Election Day Were the Founding Fathers Right About You?
November 5, 2018
Yesterday, 11 days prior to the midterm election, I joined in a spirited discussion about whether the US needed an electoral college. What made it enjoyable was that this was a discussion of gentlemen earnestly seeking an honest answer, none of whom came armed with an intractable opinion. As we hammered at the issue, one historical element came up several times: the founders of our nation felt that the great mass of people were too easily swayed and not quite bright enough to elect the best possible leaders in a straight popular vote. Their decisions would not, our nation-framers felt, be trustworthy.
I have no intent here to debate that assessment, or whether it was indeed the founders’ consensus. But allow me to hold out one warning: a whole host of forces involved in the political process seem actively intent on dragging you down to that level of incapability.

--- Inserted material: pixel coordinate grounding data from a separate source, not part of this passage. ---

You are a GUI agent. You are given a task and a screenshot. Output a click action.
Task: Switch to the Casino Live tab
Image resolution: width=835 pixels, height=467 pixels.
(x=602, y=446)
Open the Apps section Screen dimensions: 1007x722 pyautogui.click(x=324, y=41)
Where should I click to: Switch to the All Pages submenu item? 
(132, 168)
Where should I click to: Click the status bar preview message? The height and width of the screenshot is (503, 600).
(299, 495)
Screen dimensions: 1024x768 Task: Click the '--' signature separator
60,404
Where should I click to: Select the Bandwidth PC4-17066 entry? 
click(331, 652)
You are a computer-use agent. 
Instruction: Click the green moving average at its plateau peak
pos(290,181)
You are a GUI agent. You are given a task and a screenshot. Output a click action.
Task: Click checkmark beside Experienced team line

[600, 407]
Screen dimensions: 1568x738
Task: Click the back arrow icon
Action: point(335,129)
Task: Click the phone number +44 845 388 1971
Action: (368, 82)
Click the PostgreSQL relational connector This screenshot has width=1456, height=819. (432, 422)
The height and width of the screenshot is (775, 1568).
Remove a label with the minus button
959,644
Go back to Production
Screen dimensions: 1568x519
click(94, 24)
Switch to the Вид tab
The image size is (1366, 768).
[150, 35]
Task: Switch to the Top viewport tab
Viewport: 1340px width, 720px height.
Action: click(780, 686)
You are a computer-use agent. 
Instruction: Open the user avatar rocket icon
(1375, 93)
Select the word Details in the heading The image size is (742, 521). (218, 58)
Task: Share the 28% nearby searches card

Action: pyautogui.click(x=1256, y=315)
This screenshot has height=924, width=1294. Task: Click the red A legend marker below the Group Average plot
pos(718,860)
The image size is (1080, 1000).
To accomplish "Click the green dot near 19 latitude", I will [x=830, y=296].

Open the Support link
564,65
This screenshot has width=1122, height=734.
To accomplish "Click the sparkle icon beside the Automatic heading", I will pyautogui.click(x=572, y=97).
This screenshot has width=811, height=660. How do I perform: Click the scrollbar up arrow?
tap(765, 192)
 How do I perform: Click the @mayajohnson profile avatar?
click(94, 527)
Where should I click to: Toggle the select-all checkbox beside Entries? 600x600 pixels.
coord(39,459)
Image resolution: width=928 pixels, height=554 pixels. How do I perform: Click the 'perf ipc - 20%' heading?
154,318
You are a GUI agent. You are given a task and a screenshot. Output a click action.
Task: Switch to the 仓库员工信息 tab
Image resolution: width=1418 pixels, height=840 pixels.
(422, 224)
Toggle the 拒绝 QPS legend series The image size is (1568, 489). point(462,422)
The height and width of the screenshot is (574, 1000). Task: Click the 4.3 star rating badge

* Alas, too much of the media election reports focus on presenting the spectacle and speculation of the horse race. Discussion of issues, apparently, lack the byte-size appeal of your minimal attention span, and are shouldered aside for the latest news of who is nudging ahead of whom in the polls.
* The political parties, who amongst themselves currently refer to John Q. Public as “Joe Six-pack,” too often operate as if slime most motivates you. The more desperately they can tar the opponent, the more likely they are to settle for their candidate.
* Too many of our would-be public servants – those individual candidates tossing their hats in the political ring – have, I fear, swallowed a terrible myth: they believe the money alone wins elections. Your precious vote is for sale to the individual who can gather unto her/himself the grandest war chest – regardless of the source.
But you – the voter – still retain the power. And this fellow citizen begs you to take heart. Too much of media – too often political parties – and too many candidates are not all. Appearing on ballots everywhere are excellent, astute individuals dedicated to the public’s welfare. You have the ability and the time (oh, yes you do) to find those beneficial, devoted people who can and anxiously will strive to make ours a better nation. Special interests thrive only when there is a vacuum. So why don’t we fill the vacuum and take our citizenship seriously and show who really runs this nation? Shall we each individually prove to our founders and leaders that we’re a lot more capable of running our nation than they believe we are?